(Word and item position data)
════════

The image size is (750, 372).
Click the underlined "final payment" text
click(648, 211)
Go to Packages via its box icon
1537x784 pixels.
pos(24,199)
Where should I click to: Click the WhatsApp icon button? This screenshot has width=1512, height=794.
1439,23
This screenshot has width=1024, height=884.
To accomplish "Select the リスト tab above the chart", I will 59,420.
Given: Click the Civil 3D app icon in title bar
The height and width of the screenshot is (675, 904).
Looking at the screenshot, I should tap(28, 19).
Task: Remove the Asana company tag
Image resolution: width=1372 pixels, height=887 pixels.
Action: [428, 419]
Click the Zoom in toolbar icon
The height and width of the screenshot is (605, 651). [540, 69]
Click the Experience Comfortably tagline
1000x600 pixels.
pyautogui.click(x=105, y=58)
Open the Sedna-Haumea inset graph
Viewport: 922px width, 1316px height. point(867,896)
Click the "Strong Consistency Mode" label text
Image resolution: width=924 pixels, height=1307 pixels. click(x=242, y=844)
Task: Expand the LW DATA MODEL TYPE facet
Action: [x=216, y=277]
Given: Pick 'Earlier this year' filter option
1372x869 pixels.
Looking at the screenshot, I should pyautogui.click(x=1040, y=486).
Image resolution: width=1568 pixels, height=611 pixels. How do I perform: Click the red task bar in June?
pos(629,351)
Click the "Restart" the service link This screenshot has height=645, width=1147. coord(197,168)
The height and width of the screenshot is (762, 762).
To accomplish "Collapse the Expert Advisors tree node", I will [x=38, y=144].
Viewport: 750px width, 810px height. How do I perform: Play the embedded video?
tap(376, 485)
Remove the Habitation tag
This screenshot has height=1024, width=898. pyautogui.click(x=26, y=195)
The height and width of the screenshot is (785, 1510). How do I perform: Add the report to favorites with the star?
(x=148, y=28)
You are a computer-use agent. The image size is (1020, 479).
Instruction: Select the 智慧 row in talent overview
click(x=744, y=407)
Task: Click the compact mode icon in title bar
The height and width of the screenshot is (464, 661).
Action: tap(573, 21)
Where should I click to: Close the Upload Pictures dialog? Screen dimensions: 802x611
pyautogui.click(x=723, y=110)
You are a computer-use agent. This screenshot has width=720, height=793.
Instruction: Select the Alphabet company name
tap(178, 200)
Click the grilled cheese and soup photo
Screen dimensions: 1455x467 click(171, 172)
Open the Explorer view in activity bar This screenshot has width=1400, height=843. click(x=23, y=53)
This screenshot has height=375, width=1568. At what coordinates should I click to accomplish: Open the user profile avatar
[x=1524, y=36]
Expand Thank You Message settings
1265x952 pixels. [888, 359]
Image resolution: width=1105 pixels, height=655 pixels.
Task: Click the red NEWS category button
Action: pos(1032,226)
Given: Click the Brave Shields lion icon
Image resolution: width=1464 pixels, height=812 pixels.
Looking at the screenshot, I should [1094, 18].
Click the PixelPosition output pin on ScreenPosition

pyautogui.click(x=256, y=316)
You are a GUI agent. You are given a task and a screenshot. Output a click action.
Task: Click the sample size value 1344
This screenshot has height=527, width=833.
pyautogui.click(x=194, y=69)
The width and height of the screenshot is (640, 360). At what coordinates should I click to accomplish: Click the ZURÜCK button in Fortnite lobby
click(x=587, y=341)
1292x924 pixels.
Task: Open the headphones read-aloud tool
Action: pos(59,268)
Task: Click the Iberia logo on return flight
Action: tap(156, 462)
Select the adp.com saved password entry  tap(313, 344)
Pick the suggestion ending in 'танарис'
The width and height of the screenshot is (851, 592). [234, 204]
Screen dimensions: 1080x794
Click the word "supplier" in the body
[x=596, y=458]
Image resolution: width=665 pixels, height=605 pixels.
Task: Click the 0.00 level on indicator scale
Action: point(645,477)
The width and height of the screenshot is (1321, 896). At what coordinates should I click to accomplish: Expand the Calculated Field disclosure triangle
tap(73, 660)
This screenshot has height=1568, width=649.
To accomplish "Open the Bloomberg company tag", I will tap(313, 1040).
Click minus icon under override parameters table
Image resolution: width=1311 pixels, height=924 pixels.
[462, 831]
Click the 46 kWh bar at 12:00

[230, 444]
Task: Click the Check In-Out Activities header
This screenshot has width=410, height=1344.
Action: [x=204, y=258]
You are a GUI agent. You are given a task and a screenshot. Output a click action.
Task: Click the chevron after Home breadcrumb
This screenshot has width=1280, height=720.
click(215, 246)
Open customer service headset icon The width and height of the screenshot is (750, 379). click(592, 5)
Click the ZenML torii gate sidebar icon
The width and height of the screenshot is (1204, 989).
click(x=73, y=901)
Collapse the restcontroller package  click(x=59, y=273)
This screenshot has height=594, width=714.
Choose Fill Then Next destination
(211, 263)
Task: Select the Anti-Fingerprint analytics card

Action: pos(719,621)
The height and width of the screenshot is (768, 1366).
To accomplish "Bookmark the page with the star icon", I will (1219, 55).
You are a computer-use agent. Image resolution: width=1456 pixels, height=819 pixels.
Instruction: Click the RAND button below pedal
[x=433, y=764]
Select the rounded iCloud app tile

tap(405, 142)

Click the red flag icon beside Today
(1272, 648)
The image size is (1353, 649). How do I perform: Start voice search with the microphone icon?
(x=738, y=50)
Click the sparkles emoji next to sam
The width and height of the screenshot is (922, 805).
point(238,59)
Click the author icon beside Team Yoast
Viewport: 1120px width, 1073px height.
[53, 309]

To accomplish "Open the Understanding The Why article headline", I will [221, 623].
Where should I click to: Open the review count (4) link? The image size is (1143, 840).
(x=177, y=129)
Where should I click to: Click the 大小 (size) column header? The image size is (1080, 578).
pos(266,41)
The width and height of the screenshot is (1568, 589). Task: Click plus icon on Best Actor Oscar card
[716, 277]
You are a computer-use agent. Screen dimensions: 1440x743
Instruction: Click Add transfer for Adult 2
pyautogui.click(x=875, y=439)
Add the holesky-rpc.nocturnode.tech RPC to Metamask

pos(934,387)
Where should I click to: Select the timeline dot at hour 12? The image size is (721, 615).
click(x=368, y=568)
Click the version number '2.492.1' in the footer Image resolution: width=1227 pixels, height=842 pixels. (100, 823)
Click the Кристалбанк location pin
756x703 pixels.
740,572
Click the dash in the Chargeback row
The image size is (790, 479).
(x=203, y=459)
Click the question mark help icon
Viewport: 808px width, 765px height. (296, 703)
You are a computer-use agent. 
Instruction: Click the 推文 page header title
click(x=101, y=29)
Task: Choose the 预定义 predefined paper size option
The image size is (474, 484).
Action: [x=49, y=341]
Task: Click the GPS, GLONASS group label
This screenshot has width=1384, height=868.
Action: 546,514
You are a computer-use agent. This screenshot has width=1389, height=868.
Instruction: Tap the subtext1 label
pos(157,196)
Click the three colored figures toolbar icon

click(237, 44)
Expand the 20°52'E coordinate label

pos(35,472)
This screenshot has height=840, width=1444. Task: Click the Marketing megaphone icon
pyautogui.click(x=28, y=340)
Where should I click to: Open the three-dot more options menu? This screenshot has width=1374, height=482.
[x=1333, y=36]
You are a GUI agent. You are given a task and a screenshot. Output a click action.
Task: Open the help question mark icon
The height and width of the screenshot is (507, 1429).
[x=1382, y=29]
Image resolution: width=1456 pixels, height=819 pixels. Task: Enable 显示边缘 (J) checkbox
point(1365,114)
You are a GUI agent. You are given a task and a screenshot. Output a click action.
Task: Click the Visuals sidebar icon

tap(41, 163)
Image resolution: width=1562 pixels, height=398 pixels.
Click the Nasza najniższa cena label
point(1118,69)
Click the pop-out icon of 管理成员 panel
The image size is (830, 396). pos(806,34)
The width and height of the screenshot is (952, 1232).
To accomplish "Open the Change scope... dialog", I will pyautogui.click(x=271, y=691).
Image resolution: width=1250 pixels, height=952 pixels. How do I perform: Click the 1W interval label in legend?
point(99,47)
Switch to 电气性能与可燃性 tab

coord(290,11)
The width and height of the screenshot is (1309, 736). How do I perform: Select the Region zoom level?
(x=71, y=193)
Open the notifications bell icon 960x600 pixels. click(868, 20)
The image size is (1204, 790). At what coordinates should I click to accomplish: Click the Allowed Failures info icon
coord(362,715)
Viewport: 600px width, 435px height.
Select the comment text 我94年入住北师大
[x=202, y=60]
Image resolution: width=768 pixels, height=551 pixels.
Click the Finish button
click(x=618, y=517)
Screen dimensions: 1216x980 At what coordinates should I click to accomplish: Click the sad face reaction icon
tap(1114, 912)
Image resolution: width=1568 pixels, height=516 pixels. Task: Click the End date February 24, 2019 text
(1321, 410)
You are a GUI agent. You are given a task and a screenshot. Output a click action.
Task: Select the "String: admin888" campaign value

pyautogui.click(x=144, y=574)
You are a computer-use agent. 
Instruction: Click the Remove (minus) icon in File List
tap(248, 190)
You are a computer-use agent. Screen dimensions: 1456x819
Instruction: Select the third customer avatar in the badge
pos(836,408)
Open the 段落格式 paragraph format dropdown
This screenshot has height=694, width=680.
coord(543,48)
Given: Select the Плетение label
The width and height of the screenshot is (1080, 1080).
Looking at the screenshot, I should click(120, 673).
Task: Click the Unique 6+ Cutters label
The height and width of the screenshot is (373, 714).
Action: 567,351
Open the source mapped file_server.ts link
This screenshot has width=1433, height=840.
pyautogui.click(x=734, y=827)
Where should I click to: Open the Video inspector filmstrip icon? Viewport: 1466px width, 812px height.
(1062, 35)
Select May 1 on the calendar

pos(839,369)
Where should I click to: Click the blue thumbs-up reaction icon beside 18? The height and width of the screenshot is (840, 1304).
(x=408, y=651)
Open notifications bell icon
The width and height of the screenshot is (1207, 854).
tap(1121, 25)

════════

Given instruction: Copy out the records from the line containing "The height and width of the screenshot is (785, 1510)." through the line containing "click(x=744, y=407)", shifting each coordinate in the answers up by 61 and leaving everything else on those lines as it is.

Expected answer:
The height and width of the screenshot is (785, 1510). How do I perform: Add the report to favorites with the star?
(x=209, y=89)
You are a computer-use agent. The image size is (1020, 479).
Instruction: Select the 智慧 row in talent overview
click(x=805, y=468)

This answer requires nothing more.